**REQUIREMENT**
Apart from the pictures, every line below needs to be reproduced verbatim.

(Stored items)
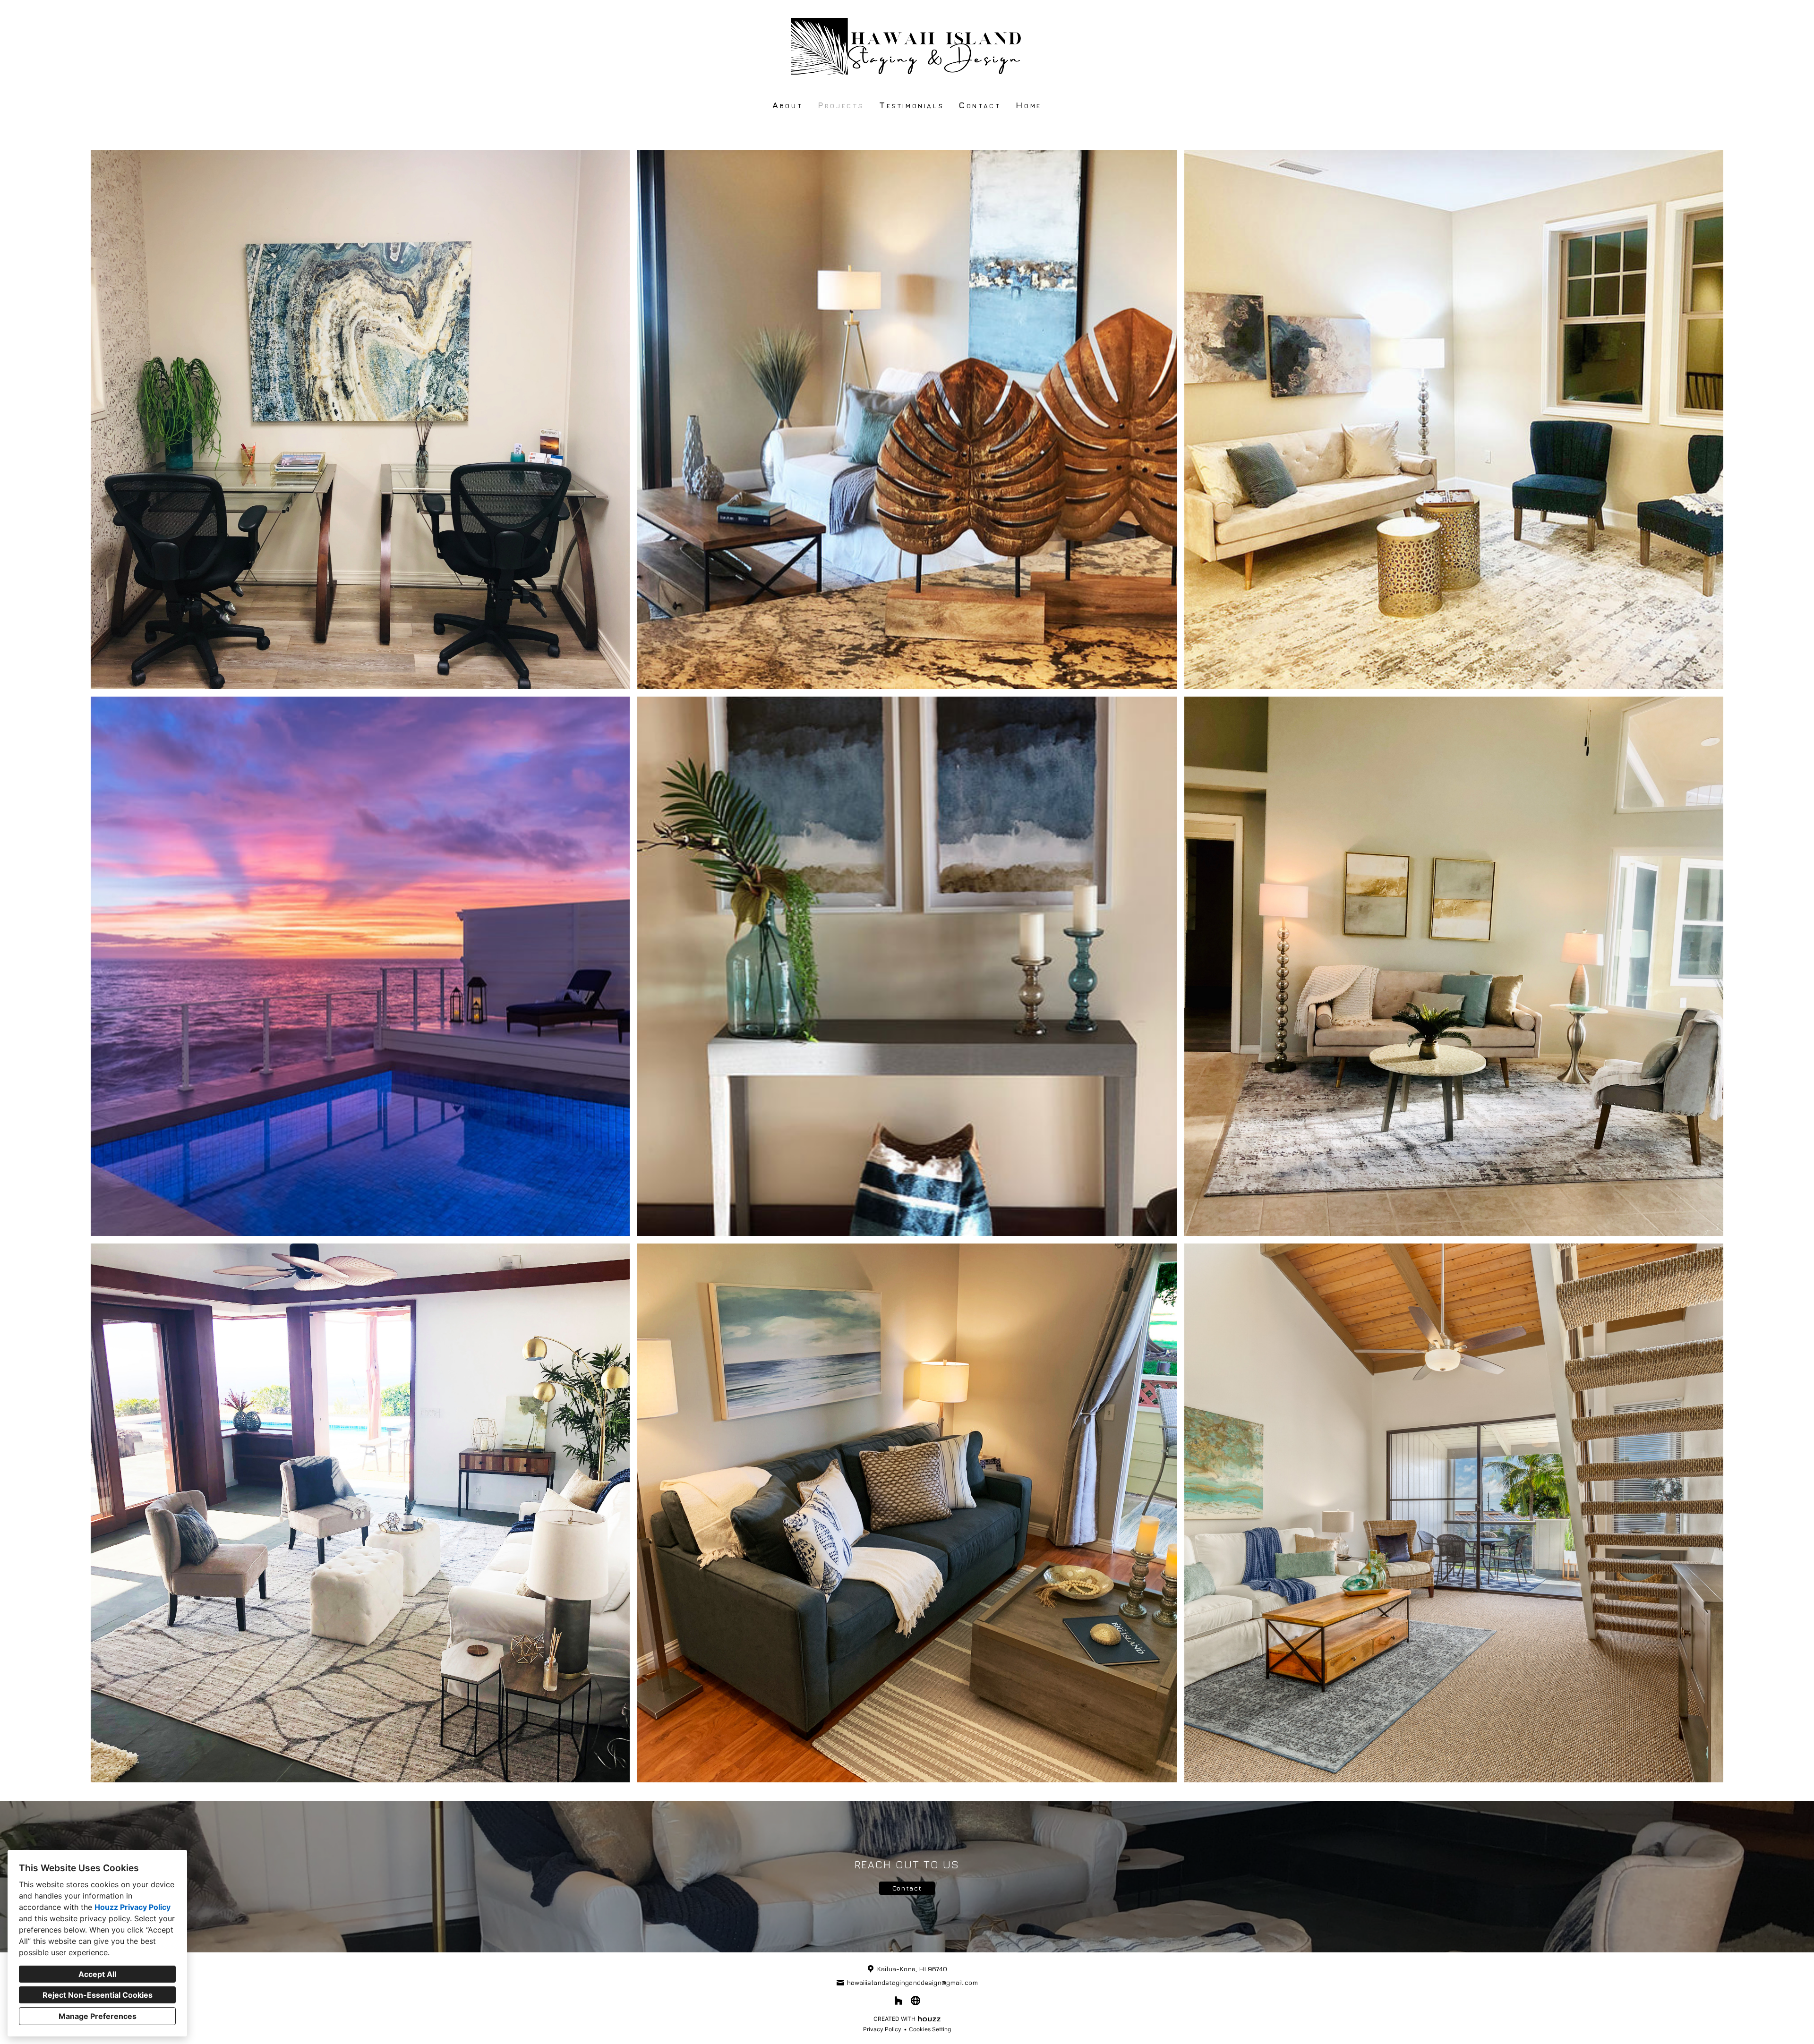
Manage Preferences (98, 2016)
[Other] (915, 2000)
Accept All (97, 1974)
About (787, 105)
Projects (841, 105)
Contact (980, 105)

**RESPONSE AREA**
Manage Preferences (98, 2016)
[Other] (915, 2000)
Accept All (97, 1974)
About (787, 105)
Projects (841, 105)
Contact (980, 105)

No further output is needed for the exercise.